В конце концов, если война и проиграна, не все ли мне равно? Я не француз. Я русский. Вдобавок — меня теперь больше не мобилизуют. Я не расстанусь с Лизой.
Я ее никому не отдам. Я должен радоваться. Слышишь, Павел Николаевич, ты должен радоваться». Но радости не было.
Сумерки наступили сразу и даже с какой-то неожиданной резкостью. Сзади начал вспыхивать маяк, его широко расставленные лучи быстро пробегали по полям, приглаживая все неровности земли.

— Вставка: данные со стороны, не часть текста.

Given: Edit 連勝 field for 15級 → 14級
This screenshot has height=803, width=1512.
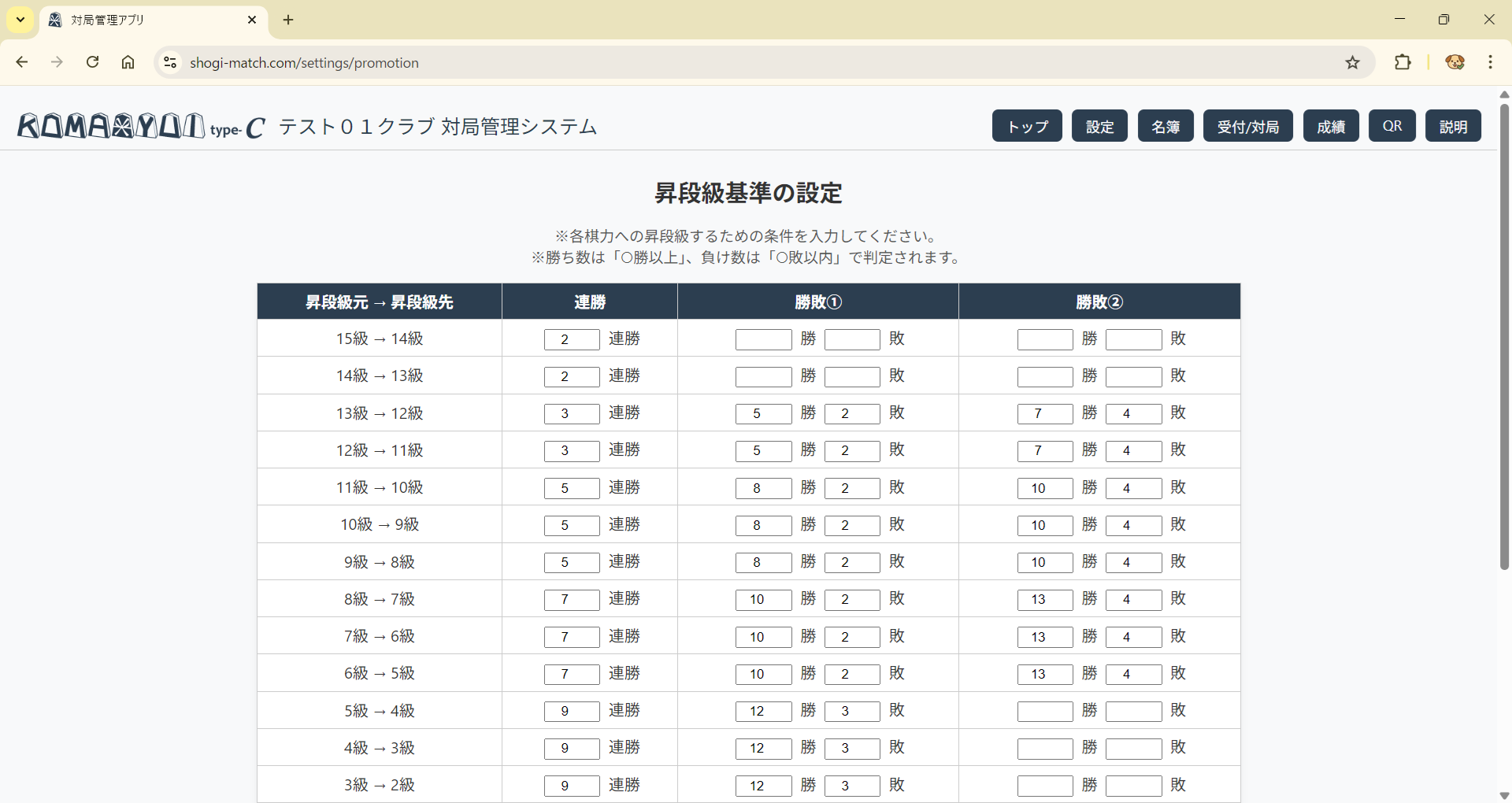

От этого постоянного и легкого движения начинала кружиться голова. С того момента как солнце спустилось за горизонт, все приняло однообразно серый оттенок, сгущавшийся с каждой минутой. Вот впереди, на перекрестке, в белом луче появилось, исчезло и вновь появилось чугунное распятие, раскинувшее свои мертвые руки. Когда луч гас, крест четко выступал на фоне желтой полосы еще не потухшего неба. Вверху, над распятием, зажглись первые звезды. Вскоре Осокин увидел дома приближавшейся деревни. Осокин почувствовал, как в нем нарастает огромное, свинцовое чувство упорства и вместе с тем сознание, что он снова вступил в жизнь и уже не сможет «уйти в несуществование» так просто, как сделал это десять лет назад в Париже.